MJ Flood Technology managing director James Finglas talks about the technology trends impacting Irish businesses.
The technology world is transforming business at a breadth-taking pace and for MJ Flood’s James Finglas there is a clear need to ensure that Irish businesses, in particular, are up to date on the latest trends like cloud computing, disaster recovery and mobility.
“We cover the three markets of SME, mid-market and large enterprise. At the heart of what we do is aligning a consultant to a business whose role is to identify the businesses’ needs as opposed to the technology needs.”
Finglas is making a good point. Technology investment should only be embarked upon to meet critical business objectives, especially in these tough economic times.
“It is not about driving a particular technology into a company but to assess their technological needs and find the right mix that suits that business.”
Fifteen years ago, when MJ Flood was installing networks in firms for the first time, email was the biggest revolution. Today, email is just another line of business application. “There’s been a seismic shift, if you like, in business today. We’re on the cusp of another major shift in cloud technology and businesses are struggling to get their heads around the concept.
“The next five years will be very interesting in terms of technologies like Office 365 arriving.”
I ask Finglas if Irish firms are making sufficient use of the online opportunities that abound. He believes many are still struggling to take in all the information that’s available and make the right decisions. “There’s a huge education piece that’s required for Irish businesses. Traditionally, they are slow adopters of new technology, so they need to be encouraged and feel comfortable with it.”
Cloud computing is perhaps the biggest step change of them all. Although Irish firms may be slow to adopt new technologies, he accepts that cloud infrastructure will become mainstream in the next few years.
Public or private cloud?
“Again there’s an education piece around that, you talk about cloud but what are people’s understanding of it, private cloud versus public cloud?
“There’s probably a balance to be struck. You’ll end up with a hybrid-type model. It’s not one size fits all. Again, this comes back to the strategy of working with a business, finding out what business imperatives are and designing hybrid-type solutions between legacy and cloud.
“There are certain technologies that fit quite well in the cloud – email and CRM, for example – and I think those concepts are being adapted. It will become mainstream.
A recent survey of 117 Irish businesses by MJ Flood found that nearly half of organisations in Ireland have no disaster recovery (DR) in place, while a quarter store media in a location that is not fireproof, a new study has revealed. Almost one-third of respondents said they have never performed a test restore on their data, and 39pc acknowledge problems trying to retrieve and restore data from backup.
Finglas says there is a confusion in the business world between what is disaster recovery and then what is business continuity. “There’s a massive difference between the two technologies.
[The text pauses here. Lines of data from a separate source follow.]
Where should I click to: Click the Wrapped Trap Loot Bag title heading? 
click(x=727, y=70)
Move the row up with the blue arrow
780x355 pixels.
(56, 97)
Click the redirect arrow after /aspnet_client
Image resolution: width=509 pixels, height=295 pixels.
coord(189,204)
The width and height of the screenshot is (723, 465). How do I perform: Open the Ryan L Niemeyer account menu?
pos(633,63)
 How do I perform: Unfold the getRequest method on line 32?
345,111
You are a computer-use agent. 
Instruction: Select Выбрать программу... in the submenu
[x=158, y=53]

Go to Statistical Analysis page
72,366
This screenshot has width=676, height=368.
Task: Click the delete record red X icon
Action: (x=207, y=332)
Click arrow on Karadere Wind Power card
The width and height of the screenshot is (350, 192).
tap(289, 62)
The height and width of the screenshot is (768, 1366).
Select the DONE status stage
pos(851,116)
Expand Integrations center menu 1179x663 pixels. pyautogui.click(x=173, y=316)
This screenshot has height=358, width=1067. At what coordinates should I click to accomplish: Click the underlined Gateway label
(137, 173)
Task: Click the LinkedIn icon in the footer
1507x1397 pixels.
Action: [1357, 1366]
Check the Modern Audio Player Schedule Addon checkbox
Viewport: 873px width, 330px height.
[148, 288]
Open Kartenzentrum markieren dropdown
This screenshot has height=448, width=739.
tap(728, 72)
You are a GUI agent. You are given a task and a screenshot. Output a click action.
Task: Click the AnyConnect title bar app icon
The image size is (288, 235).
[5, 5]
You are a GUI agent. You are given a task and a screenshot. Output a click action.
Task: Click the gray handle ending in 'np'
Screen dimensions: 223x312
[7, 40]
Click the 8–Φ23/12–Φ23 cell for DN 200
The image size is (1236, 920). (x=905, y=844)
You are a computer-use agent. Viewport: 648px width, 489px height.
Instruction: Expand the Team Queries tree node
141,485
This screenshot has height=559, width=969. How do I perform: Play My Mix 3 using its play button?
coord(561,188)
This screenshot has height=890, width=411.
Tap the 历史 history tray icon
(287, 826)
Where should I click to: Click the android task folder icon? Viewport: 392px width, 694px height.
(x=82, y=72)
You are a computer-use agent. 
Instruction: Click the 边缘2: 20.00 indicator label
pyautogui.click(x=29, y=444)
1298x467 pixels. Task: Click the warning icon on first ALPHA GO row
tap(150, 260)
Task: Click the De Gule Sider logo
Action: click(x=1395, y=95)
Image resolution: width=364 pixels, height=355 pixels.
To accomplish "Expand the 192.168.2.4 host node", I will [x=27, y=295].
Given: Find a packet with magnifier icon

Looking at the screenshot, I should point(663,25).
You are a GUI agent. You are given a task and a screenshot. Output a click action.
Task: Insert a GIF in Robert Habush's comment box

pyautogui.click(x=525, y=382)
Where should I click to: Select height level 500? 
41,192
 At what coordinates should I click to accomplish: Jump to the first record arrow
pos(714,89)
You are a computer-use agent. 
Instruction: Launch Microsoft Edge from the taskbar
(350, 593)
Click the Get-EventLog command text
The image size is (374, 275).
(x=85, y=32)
In the current challenging economy, disaster recovery tends to be left on the long finger. Every company knows they need it to ensure that people continue to be productive, but it tends to sit on the to-do list of a lot of companies.”
Finglas believes this could change as cloud computing enables firms to shift from capital spending on new IT equipment and service to an operational spending pattern that is better suited to this economy.
Paradigm shift in IT spending
“Spending on IT through an open model is much more helpful to IT directors in this climate,” Finglas adds.
With the proliferation of mobile computing devices, from laptops to smartphones and iPads, Finglas says the one thing that should never change is security. “The actual considerations of businesses are the same, whether a staff member is using a BlackBerry or an Android device or an iPhone.
“Again, it goes back to examining the business, what are its imperatives. Does it need a mobile workforce and if so how do we ensure that having so many devices and workers out and about does not compromise the network itself.”
The economic recession has been an opportunity for firms to re-evaluate themselves and become much more agile, leaner organisations. Finglas says the shift from capex spending to opex is happening whether or not firms take up cloud computing.
“If it is an on-premises solution, the trend tends to be moving that situation to an operational cost.
“For a CIO to go to a finance director in the current environment and look for capex, they will need to prove the return on investment.
“Where the cloud benefits that conversation is in terms of moving that conversation to operational and predictable costs,” Finglas said.